(Element lookup records)
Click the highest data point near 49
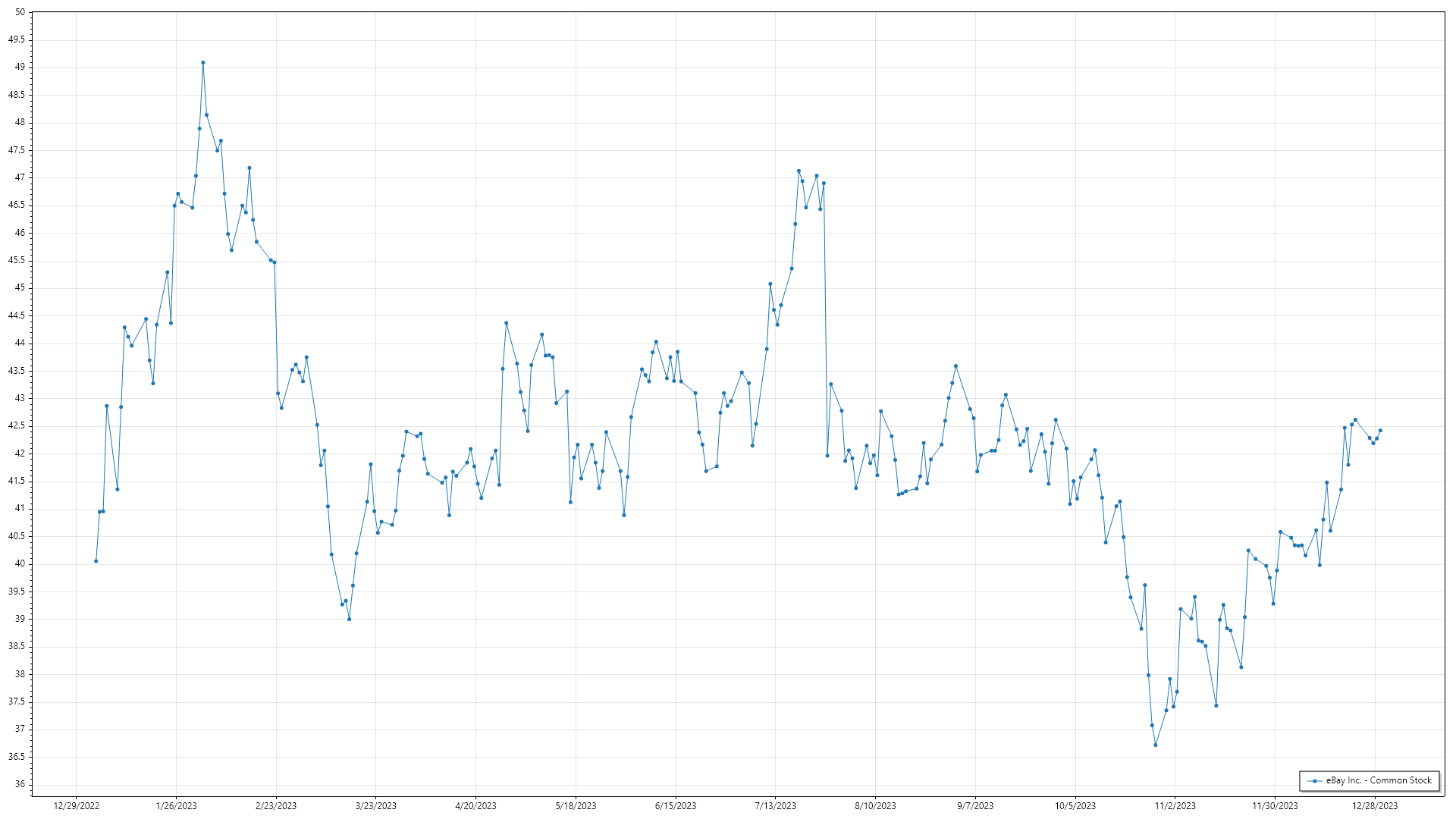 pyautogui.click(x=202, y=63)
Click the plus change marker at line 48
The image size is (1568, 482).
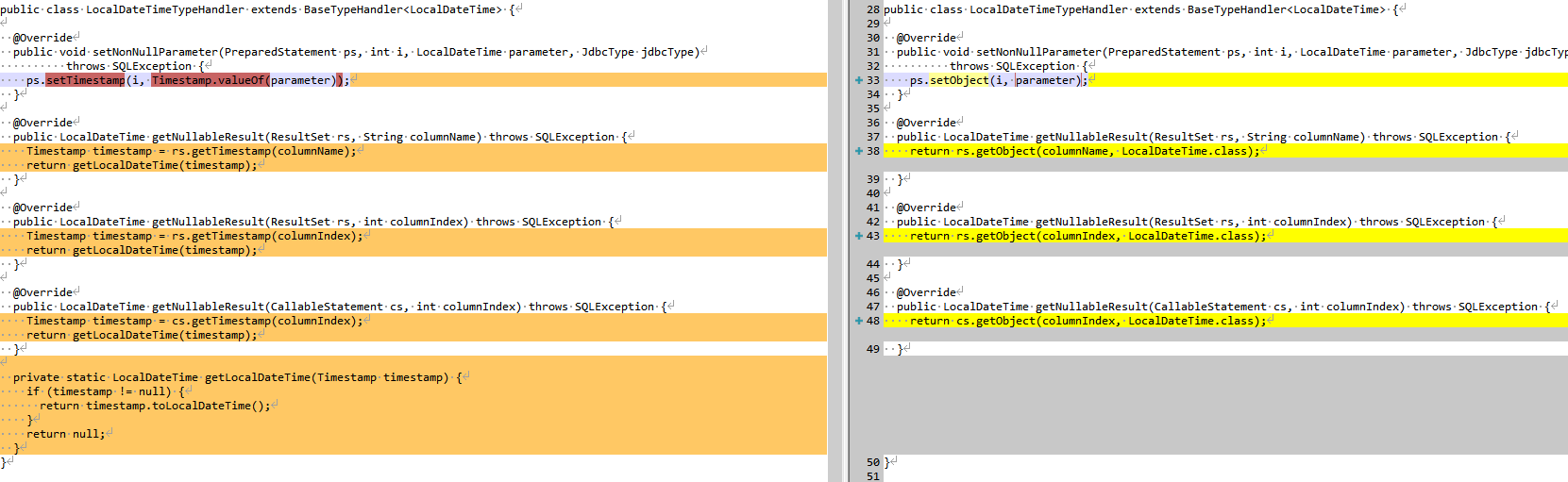pos(858,321)
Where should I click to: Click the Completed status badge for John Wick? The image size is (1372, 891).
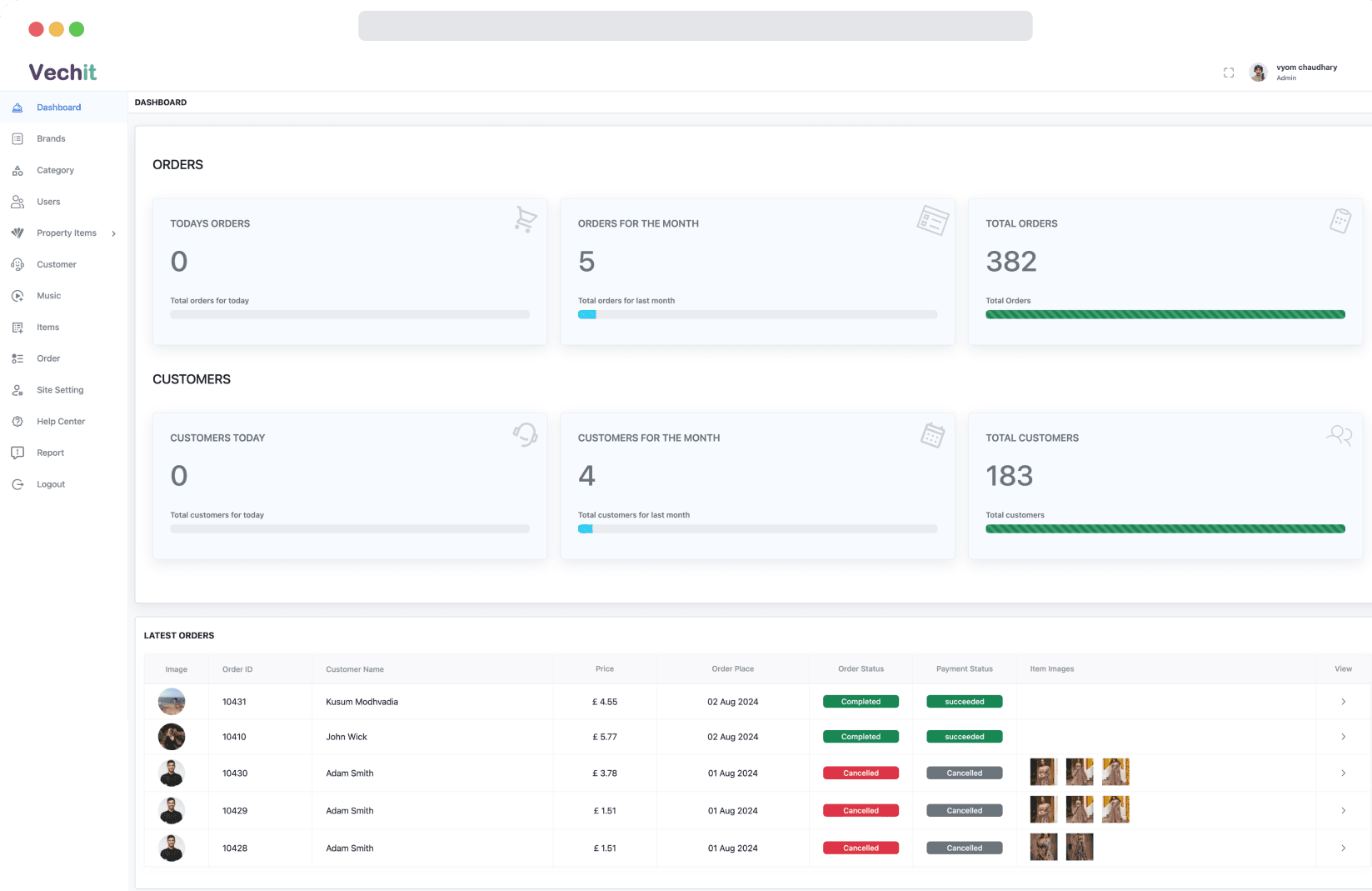click(861, 737)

* THE TASK: Arrange the text lines from all the items above as a JSON list of strings, one string per line, skipping blank lines and leaving out the pictures.

* WRITTEN REPLY:
[
  "Click the highest data point near 49",
  " pyautogui.click(x=202, y=63)",
  "Click the plus change marker at line 48",
  "The image size is (1568, 482).",
  "pos(858,321)",
  "Where should I click to: Click the Completed status badge for John Wick? The image size is (1372, 891).",
  "click(861, 737)"
]